While much of the country remains focused on the recent devastation brought on Puerto Rico and Las Vegas, the nation's political class (also known as the "swamp" in the Donald Trump era) was likely tuned to the U.S. Supreme Court this morning where justices pondered a ruling that could eventually wreak havoc on Congress and state legislatures across the country. The question? Whether there is a point at which manipulation of voting districts for the purpose of favoring one political party over another goes so far that it denies constitutional rights of voters, and if so, whether the courts can then reasonably intervene to correct that problem.

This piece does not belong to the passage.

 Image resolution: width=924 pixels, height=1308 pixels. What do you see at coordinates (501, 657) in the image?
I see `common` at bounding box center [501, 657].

The gerrymandering case at hand, Gill v. Whitford, involves a 2011 redistricting of Wisconsin's legislature that cemented Republican control in that state and was subsequently struck down by a federal court last year. But the case might also be seen as an extension of a 2004 decision in Vieth v. Jubelirer in which the Supreme Court nearly did the same in Pennsylvania but in a 5-4 vote ultimately chose not to intervene in that state's redistricting. The court's judgment appeared to turn on Justice Anthony Kennedy who voted with the conservative majority but left open the possibility of taking action in the future if a workable standard for court intervention could be proposed.
Now that moment may have arrived. At the heart of the issue is whether the common techniques of "cracking and packing" — diluting an opposing party's clout by either spreading its supporters out to prevent a majority on the district level (cracking) or concentrating them in fewer districts (packing) — has a discriminatory effect. Courts have had no trouble stepping in when gerrymandering is done for the purpose of reducing the clout of minorities. Partisan gerrymandering is not necessarily much different, given how African-American voters, for example, are far more likely to register as Democrats than as Republicans.

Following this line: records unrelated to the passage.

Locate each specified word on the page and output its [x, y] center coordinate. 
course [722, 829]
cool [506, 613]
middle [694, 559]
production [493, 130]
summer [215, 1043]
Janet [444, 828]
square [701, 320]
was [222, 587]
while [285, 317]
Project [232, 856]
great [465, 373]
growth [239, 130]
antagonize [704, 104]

During oral arguments, Justice Kennedy asked questions that suggested he was still open to the idea of court intervention. The question is how to set an objective standard. In the Wisconsin case, the lower court offered some possible tests to decide when the judiciary needs to intervene: Did the redistricting demonstrate an intent to discriminate against a rival party? Does it have a discriminatory effect? Was there a "legitimate justification" for the map? How to measure these effects would not necessarily have to be spelled out for all time. Like many areas of law, it would be worked out case by case as courts passed judgment on disputed redistricting efforts — assuming some general framework is endorsed by a court majority.

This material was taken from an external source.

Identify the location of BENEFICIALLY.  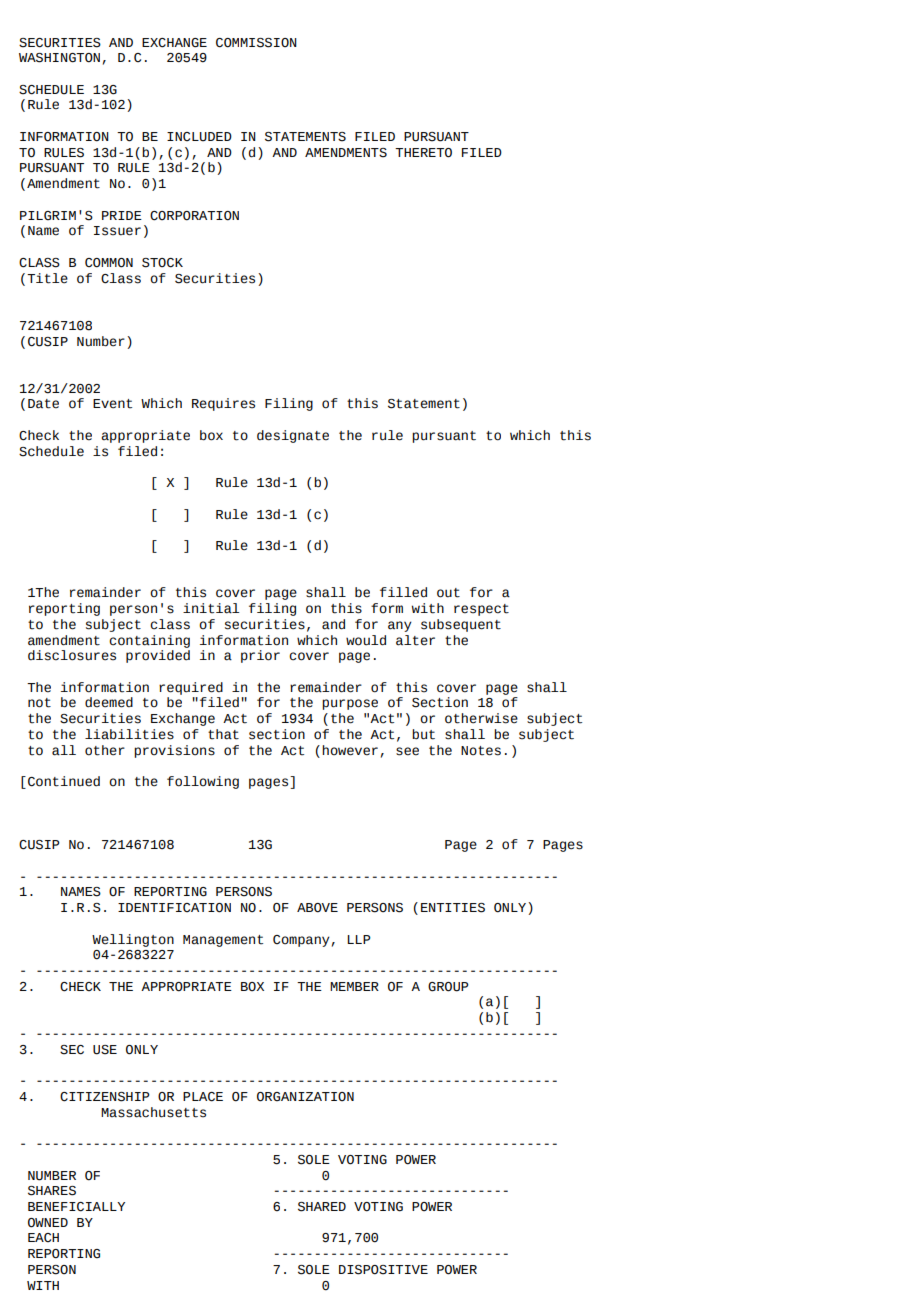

Having the Supreme Court right this particular wrong makes sense given that most legislative bodies have shown themselves incapable of addressing gerrymandering — largely because the political establishment has become so accustomed to (and enriched by) the practice. Maryland offers numerous examples. The Democratically-controlled General Assembly has long been careful to reduce the clout of Republicans whenever possible. Our congressional delegation was split 4-4 just 16 years ago but is now 7-1 with the lone Republican, Rep. Andy Harris, a product of some serious 1st District packing. Indeed, the Supreme Court is set to hear more on Maryland's gerrymandering tendencies. A legal challenge to the lines drawn around the 6th Congressional District — which stretches from selected portions of liberal Montgomery County to far more conservative Western Maryland (which was effectively cracked) — is expected to be heard later this term.
Still, we sympathize with Chief Justice John G. Roberts Jr. who said Tuesday that he worries that striking down voting districts in a manner that benefits one party over another will invite criticism of the judiciary's "status and integrity." Yet surely doing nothing in the face of such an unfair (or as Justice Samuel Alito termed it, "distasteful") practice raises the same speculation of political motives. Upholding Wisconsin, for example, will benefit Republicans who continue to hold a comfortable majority in the state legislature even though Democratic candidates receive nearly half the votes.
And if not the court, who? In states like Maryland, politicians make excuses for inaction by demanding a national solution. But Congress will never act since the House majority at any given time will almost certainly owe its status to gerrymandered districts. This political problem doesn't have a political answer, as lawmakers are only too happy to warp the system in their favor as long as they can get away with it.